17th – 18th centuries
NETHERLANDS
Antony van Leeuwenhoek (1632–1723) refined the single lens microscope and was the first to see blood cells and bacteria, aiding the better understanding of cells, blood, and lymphatic system— major steps in improving the understanding of cancer.

FRANCE
Physician Le Dran (1685–1770) first recognized that breast cancer could spread to the regional auxiliary lymph nodes, carrying a poorer prognosis.

1713
ITALY
Dr. Bernardino Ramazzini (1633–1714), a founder of occupational/industrial medicine, reported the virtual absence of cervical cancer and relatively high incidence of breast cancer in nuns. This observation was an important step toward identifying hormonal factors such as pregnancy and infections related to sexual contact in cancer risk, and was the first indication that lifestyle might affect the development of cancer.

1733 – 1788
FRANCE
Physicians and scientists performed systematic experiments on cancer, leading to oncology as a medical specialty. Two French scientists— physician Jean Astruc and chemist Bernard Peyrilhe— were key to these new investigations.

1761
ITALY
Giovanni Morgagni performed the first autopsies to relate the patient’s illness to the science of dis- ease, laying the foundation for modern pathology.

1761
UNITED KINGDOM
Dr.

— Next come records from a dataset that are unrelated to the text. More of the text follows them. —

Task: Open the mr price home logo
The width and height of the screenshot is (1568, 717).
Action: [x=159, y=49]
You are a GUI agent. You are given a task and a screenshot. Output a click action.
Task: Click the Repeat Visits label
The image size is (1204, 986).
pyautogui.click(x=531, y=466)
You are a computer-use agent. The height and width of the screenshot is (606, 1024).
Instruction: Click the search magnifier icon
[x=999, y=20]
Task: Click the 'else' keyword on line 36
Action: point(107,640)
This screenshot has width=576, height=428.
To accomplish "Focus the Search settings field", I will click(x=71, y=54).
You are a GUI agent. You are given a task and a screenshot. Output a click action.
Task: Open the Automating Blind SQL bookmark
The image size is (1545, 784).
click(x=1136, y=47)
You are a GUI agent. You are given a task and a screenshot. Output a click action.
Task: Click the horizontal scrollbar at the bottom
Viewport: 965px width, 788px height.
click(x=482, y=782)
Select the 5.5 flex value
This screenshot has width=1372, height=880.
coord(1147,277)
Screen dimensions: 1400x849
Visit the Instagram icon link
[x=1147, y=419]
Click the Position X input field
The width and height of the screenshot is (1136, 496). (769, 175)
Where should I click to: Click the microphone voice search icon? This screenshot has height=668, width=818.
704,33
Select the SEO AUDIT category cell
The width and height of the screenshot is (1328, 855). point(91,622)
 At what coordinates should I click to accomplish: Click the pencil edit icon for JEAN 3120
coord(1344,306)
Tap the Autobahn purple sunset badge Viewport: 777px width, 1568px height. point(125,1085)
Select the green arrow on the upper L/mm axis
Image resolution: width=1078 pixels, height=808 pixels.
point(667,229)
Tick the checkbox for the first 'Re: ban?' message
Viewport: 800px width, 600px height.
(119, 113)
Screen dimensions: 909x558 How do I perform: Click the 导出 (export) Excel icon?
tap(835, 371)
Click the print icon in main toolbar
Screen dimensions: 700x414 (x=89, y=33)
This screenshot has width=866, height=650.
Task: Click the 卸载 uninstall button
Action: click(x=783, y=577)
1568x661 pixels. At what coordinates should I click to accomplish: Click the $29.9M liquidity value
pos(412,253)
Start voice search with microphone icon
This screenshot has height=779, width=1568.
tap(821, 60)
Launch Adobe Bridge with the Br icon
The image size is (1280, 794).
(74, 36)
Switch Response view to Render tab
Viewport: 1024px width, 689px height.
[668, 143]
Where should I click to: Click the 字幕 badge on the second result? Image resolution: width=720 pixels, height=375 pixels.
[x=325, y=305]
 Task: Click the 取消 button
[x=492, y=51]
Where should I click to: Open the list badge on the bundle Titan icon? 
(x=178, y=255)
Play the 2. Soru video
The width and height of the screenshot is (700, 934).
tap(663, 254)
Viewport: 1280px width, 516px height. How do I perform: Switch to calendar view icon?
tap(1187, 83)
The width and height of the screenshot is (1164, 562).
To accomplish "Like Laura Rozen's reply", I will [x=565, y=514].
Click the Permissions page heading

John Hill published “Cautions Against the Immoderate Use of Snuff,” the first report linking tobacco and cancer.

1775
UNITED KINGDOM
Dr. Percival Pott of Saint Bartholomew’s Hospital in London described cancer in chimney sweeps caused by soot collecting under the scrotum, the first indication that exposure to chemicals in the environment could cause cancer. This research led to many additional studies that identified other occupational carcinogens and thence to public health measures to reduce cancer risk.

1779
FRANCE
First cancer hospital founded in Reims. It was forced to move from the city because people believed cancer was contagious.

18th century
UNITED KINGDOM
Scottish surgeon John Hunter (1728–93) stated that tumors originated in the lymph system and then seeded around the body. He suggested that some cancers might be cured by surgery, especially those that had not invaded nearby tissue.